On the other hand, one could choose to define the chunks as an arbitrary number of orders, perhaps 1000. The dispatcher could query the database for all required order columns rather than just the order ID. As each row is returned the dispatcher would send all the order data required to compute shipping costs to a worker. Each worker would NOT have to query the database to do its work because everything it needs is provided as input.
As each worker completes its work it would place the results on a persistence queue rather than immediately sending an individual insert or update to the database. Every time this queue reaches 1000 entries, the batch process would send a bulk insert/update statement to the database. The result is that the database is allowed to do a few, high volume things as fast as it is able, rather than swapping between numerous small tasks.
Optimize Physical Database Access
Databases often respond slowly when they receive multiple requests that contend for data located on the same physical media. Avoiding this contention will speed the batch process. It is often possible to specify how database tables are segregated on different physical disk drives and divide tables that are likely to receive large numbers of concurrent requests onto different physical drives.
Use Database Tricks
Relational databases offer many configuration options and interaction methods that can be used intelligently to optimize a batch process. Performance monitoring tools should be used to watch the behavior of the database as the batch process runs. This will allow the optimal configuration of settings such as how much memory to commit to the database’s shared cache and so on.
Transactions
A database uses transactions to group multiple changes into a single logical unit of work. These changes are then all committed and stored or all rolled back and thrown away together. The database must maintain a log of these changes to keep track of what things belong together. Large transactions result in a large transaction log. Large logs can negatively impact performance. There are a couple ways to avoid this problem in a batch process. One could choose to not use transactions at all. Most databases include an autocommit feature allowing all changes to be committed immediately. Alternatively, one could make sure that each thread independently commits its own relatively small transaction. In any case, it is not wise to have large, long-running transactions as part of a batch process.
Prepared Statements
Most databases support the idea of pre-compiled SQL statements called prepared statements. A prepared statement is a SQL statement with placeholders for parameters that will be supplied later on with actual data values. The statement can be compiled once and then reused even if the parameters change. This saves compilation time on the database platform and improves performance.
Batch processes usually involve multiple executions of the same SQL statements over and over with different parameter values. This is a perfect situation for prepared statements. Dynamic statements should always be avoided.

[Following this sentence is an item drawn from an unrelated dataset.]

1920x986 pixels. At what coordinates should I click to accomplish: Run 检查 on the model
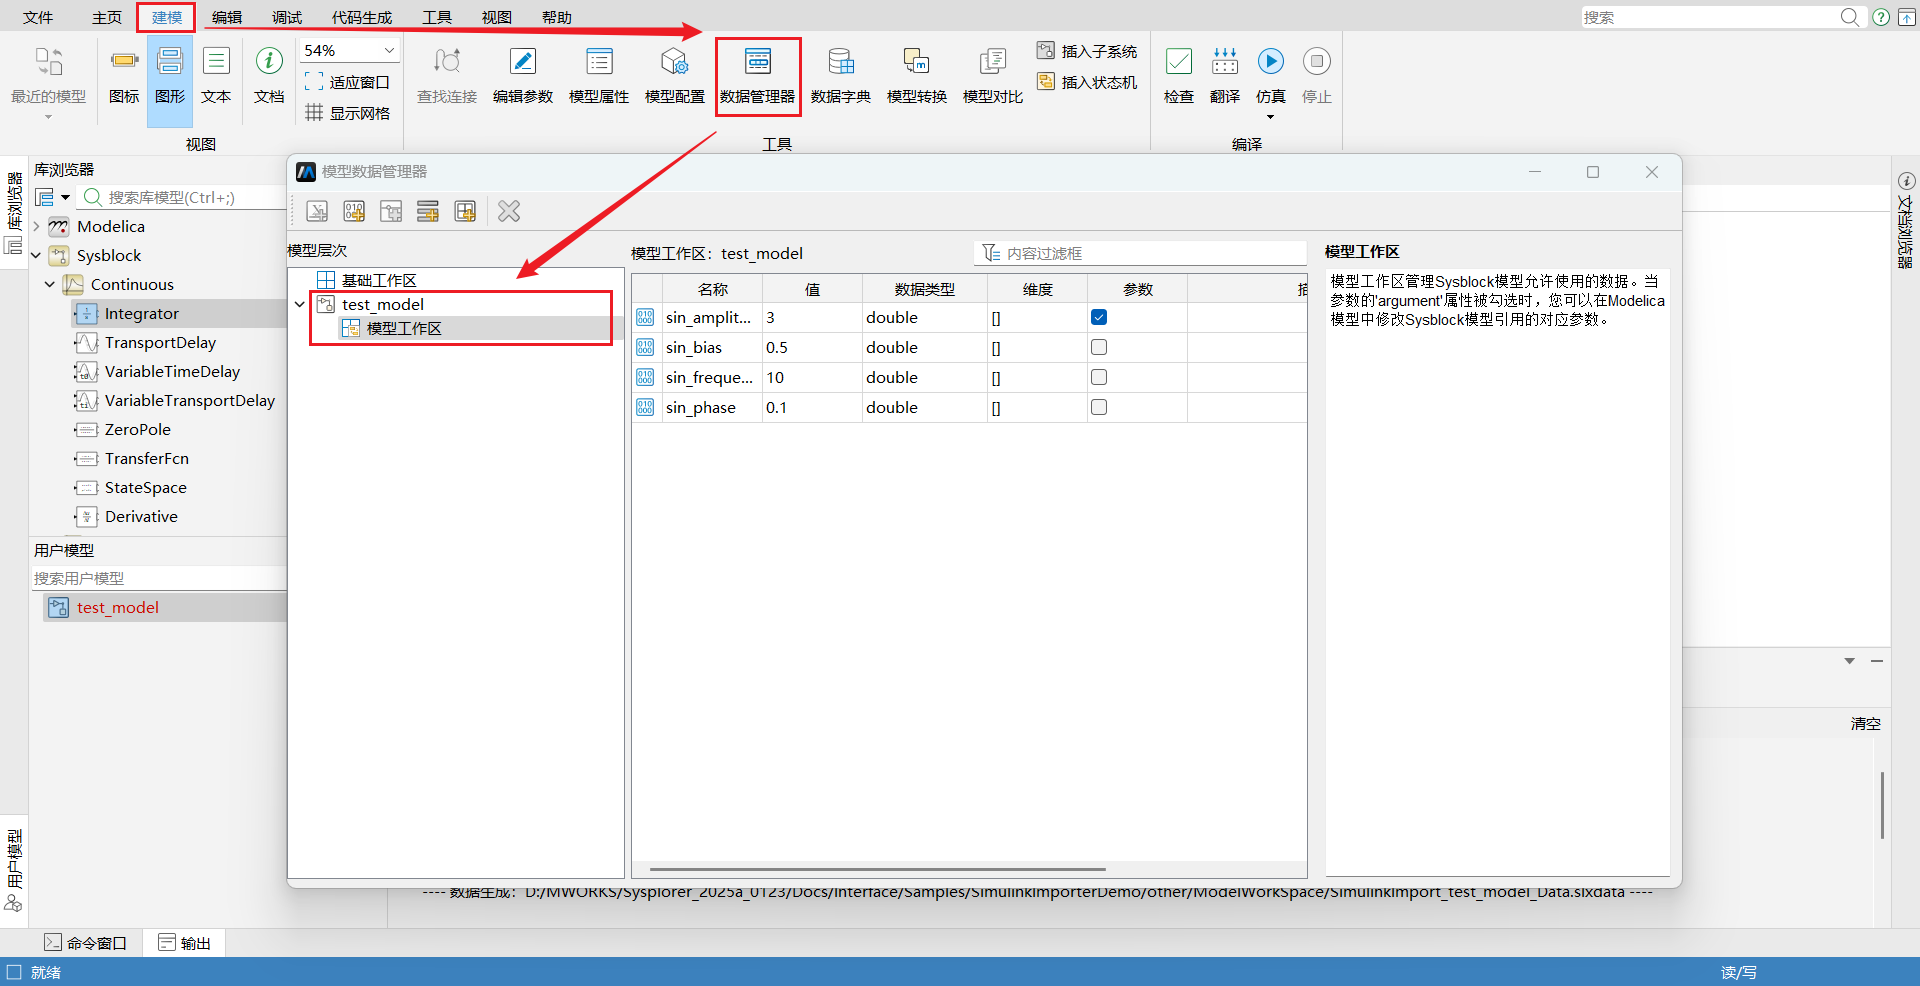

Application Server Clustering
One of the benefits of using the JEE platform for batch processing is that one can leverage its ability to cluster multiple application servers. If JMS is used as the transport mechanism to move messages from the dispatcher to the workers and the JMS implementation supports clustered, distributed queues (as many do), then the workers can reside on different physical machines. This provides a method to scale the performance of the batch process by adding application servers. A powerful cluster can be assembled using multiple, inexpensive commodity application servers and it can grow with the requirements of the batch process.
Conclusion
While the JEE platform was originally designed for building enterprise web applications it has grown into a versatile Java server platform that can successfully solve many problems. Batch processing is a common enterprise requirement. The JEE platform can provide an excellent batch processing platform as long as care is taken to optimize database interactions.